First we have the L-shape. Here, after hitting bottom, things start to recover quickly. But that recovery is slow and takes a long time. Growth remains slower than average, creeping up to average, and then still takes its time to reach pre-recession levels. Is something like this possible? Well, if vaccines fail and if some countries still can’t get their act together (cough, US, cough), the willingness of consumers to go out, eat, drink, buy things, travel, and generally make merry could be suppressed for a long time. So it’s certainly not out of the question.

And then lastly we have the UUUU-shape. Though you could probably add or subtract a U or two. This features more drawn out stays at the bottom of the valley with quick and sharp upticks in growth. But those growths, never reaching pre-recession levels, also collapse quickly back into declines, though also never really reaching the same depths as earlier.

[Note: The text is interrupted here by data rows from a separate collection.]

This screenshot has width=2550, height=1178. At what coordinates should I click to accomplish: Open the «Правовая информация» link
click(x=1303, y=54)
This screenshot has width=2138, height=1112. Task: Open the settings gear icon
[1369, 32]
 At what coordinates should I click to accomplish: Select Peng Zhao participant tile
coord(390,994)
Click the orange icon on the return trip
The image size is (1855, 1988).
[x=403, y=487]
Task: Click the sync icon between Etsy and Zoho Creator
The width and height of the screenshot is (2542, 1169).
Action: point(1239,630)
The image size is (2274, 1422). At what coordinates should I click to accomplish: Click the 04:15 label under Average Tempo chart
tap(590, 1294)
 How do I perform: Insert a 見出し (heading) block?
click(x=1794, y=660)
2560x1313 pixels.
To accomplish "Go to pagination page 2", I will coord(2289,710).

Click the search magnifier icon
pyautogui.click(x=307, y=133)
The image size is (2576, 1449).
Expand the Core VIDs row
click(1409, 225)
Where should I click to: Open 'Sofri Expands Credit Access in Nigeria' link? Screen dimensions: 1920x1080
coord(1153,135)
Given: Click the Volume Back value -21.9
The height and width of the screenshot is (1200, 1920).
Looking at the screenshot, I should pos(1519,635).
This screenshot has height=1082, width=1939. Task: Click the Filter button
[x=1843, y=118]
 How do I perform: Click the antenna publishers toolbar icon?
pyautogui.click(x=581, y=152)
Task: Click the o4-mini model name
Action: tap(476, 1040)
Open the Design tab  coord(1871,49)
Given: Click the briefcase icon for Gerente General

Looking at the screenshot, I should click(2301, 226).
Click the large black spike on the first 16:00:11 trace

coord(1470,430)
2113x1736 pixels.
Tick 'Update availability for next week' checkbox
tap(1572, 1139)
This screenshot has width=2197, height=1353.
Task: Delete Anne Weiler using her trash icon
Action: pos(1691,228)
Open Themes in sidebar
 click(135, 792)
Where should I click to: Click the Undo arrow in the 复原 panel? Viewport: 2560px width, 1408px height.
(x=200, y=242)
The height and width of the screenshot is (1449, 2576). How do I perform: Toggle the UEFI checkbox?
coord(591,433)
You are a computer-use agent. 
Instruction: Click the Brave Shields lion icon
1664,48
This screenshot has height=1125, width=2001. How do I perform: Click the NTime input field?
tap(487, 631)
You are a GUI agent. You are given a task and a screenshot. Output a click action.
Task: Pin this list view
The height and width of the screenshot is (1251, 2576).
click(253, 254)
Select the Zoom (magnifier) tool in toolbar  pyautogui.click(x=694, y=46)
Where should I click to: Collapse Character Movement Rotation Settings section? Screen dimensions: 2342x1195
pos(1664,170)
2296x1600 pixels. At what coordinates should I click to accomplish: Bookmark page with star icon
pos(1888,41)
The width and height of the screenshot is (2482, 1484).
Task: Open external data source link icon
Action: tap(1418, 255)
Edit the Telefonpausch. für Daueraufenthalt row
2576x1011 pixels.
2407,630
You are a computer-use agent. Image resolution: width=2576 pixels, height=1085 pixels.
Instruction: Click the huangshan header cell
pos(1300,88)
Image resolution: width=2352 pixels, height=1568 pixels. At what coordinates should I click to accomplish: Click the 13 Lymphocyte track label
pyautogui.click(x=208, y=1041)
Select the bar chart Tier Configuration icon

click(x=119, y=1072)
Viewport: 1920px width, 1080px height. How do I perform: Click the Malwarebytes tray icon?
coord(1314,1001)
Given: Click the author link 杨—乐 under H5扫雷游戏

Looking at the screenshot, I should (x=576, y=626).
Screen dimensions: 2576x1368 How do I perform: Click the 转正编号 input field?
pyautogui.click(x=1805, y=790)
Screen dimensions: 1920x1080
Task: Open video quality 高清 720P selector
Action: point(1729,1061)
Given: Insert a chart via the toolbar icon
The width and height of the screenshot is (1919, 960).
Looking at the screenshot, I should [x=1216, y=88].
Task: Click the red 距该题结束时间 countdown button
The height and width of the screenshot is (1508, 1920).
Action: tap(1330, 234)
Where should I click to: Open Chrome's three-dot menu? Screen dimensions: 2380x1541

Essentially, the recovery faces multiple setbacks knocking the economy back down as it sputters to life. As with the L-shape, it’s also not hard to imagine a world where a country hasn’t managed to contain its outbreak struggling to get back on its feet.

What do you think? Are we at rock bottom? Did I miss a recovery type?

Credit for the graphic is mine.

All the Little Spacecraft

Early tomorrow morning, weather permitting, NASA’s Perseverance rover will blast off from Cape Canaveral on a six-plus month trip to Mars. There, hopefully it will land successfully and join all the rovers that have come before.

And so this piece from the New York Times feels appropriate. It’s a great illustration of all the spacecraft we have sent into space, including the active and inactive, with some notable exceptions.

What spacecraft are in orbit of Earth and headed to Mars.

I really like how it pays attention not just to the planets and their satellites (like the Moon), but also the comets, asteroids, and even the Lagrange points. And it does this all with small illustrations of the spacecraft.

Credit for the piece goes to Jonathan Corum.

African Descent in African Americans

A study published last week explores the long-lasting impact of the Atlantic triangle trade of slaves on the genetic makeup of present day African Americans. Genetic genealogy can break down many of what we genealogists call brick walls, where paper records and official documentation prevent researchers from moving any further back in time. In American research, slavery and its lack of records identifying specific individuals by name, birth, and place of origin prevents many descendants from tracing their ancestry beyond the 1860s or 50s.

But DNA doesn’t lie. And by comparing the source populations of present day African countries to the DNA of present day Americans (and others living in the Western hemisphere), we can glean a bit more insight into at least the rough places of origin for individual’s ancestors. And so the BBC, which wrote an article about the survey, created this map to show the average amount of African ancestry in people today.

Average amount of African genetic ancestry in present day populations of African descent

There is a lot to unpack from the study, and for those interested, you should read the full article. But what this graphic shows is that there is significant variation in the amount of African descent in African-[insert country here] ethnic groups. African-Brazilians, on average, have somewhere between 10–35% African DNA, whereas in Mexico that figures falls to 0–10%, but in parts of the United States it climbs upwards of 70–95%.

In a critique of the graphic itself, when I look at some of the data tables, I’m not sure the map’s borders are the best fit. For example, the data says “northern states” for the United States, but the map clearly shows outlines for individual states like New York, Pennsylvania, and New Jersey. In this case, a more accurate approach would be to lump those states into a single shape that doesn’t break down into the constituent polities. Otherwise, as in this case, it implies the value for that particular state falls within the range, when the data itself does not—and cannot because of the way the study was designed—support that conclusion.

Credit for the piece goes to the BBC graphics department.